Just asking - it would be interesting to see whether people's attitudes differ according to the "tangibility" of the scenario.
Risk the
economy. What does that mean? What is this economy that has become the standard by which everything, including human life, is measured? What does it mean when we say the economy is good? If we cut through the multitude levels of abstraction that seem to prop up the notion of
the economy, what are we left with? I am discouraged with the idea that the planet can only support life if this economy thing is good. It seems to me that economy is little more than a measure of the speed, volume and direction (or movement if you will) of debt.
Rather apart from the philosophical meanderings on debt, is this concept of saving ourselves from an otherwise cataclismic disaster be it natural climate change or an unpleasant - but natural - asteroid trajectory. I posit the following - life as we know it will not exist before either of those scenarios come to fruition - which is not to say human life will not exist, only that I believe, certainly before my children are grandparents that the life we in the first and 2nd world have will be a glimmer of the past. The speed with which we're discovering more efficient, less resource-intensive sources of energy and food are not keeping pace with the exponentially increasing population growth. Clean water, energy, food. These will be far more pressing problems than climate change.

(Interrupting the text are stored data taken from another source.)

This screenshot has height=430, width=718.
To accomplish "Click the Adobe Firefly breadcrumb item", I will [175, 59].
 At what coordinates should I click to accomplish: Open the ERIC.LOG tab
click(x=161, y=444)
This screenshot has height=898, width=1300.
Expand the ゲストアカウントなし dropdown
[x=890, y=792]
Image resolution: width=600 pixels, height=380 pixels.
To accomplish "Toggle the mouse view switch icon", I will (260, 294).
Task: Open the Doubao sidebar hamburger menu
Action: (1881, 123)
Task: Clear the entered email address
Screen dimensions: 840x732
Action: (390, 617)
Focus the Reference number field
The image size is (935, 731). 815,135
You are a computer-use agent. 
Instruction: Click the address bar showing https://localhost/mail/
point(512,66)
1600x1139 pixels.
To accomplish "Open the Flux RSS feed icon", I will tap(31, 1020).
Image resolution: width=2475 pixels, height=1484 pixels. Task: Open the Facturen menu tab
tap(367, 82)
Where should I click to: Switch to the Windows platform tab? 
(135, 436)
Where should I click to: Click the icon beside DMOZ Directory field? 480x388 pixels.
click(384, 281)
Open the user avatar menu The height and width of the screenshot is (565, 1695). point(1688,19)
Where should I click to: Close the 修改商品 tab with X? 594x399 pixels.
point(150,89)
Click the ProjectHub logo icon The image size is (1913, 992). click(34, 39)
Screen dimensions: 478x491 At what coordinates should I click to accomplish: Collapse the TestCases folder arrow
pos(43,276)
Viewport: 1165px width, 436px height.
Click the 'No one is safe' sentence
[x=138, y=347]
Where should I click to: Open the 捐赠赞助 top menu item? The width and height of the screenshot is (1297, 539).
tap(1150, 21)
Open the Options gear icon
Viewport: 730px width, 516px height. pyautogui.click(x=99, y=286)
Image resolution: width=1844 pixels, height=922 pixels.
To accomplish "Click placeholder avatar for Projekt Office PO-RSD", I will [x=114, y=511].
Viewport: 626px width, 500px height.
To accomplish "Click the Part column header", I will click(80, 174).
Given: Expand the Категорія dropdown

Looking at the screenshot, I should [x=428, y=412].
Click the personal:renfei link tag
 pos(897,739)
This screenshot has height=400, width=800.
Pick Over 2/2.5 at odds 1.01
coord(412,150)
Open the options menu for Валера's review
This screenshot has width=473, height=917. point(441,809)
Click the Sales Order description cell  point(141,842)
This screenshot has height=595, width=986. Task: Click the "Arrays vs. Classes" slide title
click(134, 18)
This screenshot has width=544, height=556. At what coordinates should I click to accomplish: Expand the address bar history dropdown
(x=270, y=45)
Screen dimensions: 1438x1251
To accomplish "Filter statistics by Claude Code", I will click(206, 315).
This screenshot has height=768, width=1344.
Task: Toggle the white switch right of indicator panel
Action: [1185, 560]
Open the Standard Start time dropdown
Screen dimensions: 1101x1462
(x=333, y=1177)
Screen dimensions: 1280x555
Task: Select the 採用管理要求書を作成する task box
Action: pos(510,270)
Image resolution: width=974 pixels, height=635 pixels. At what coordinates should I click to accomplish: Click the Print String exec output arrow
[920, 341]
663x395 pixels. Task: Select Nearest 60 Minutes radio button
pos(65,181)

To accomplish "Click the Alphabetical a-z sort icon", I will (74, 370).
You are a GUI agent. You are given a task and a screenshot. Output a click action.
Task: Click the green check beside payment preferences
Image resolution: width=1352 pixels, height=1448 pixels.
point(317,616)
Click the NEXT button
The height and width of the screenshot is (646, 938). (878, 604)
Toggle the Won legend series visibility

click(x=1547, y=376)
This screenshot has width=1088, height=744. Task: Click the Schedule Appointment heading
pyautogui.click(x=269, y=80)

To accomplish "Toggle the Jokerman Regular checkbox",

In tinfoil hat circles, there's the theory of "them" who are aiming for a world populatin of half a billion and no more. The idea of course being that we are little more than a moldy fungus on the planet, needlessly consuming vast quantities of finite resources with no actual real benefit. So, if a billion (or 4) people were suddenly wiped off the face of the planet, what would the net effect be? If they were all middle class, the idle rich and the
would you like fries with that poor, the net effect would be virtually nil - except a drastic reduction in the pointless consumption of resources and a corresponding reduction in population growth.
And what if humans as a species or the entire planet suddenly were wiped out? So what? Do we believe that the vastness of the universe will care? If you're of the divine entity crowd, this should please you - we all get to go to heaven...or that other place. If you're a person of science or perhaps a Gervathiest, then nothing at all happens - we simply cease to be and the only souls in existence who care aren't around to cry about it. We are smart and resilient and blah blah blah, but we are fragile and insignificant and at the end of the day it's all for naught. If
this time mother nature really means it,
I'm not fooling around here, and the aforehappened-many-times-already warming trend ceases to be a trend and goes into runaway mode...actually I don't believe that it will...nevermind.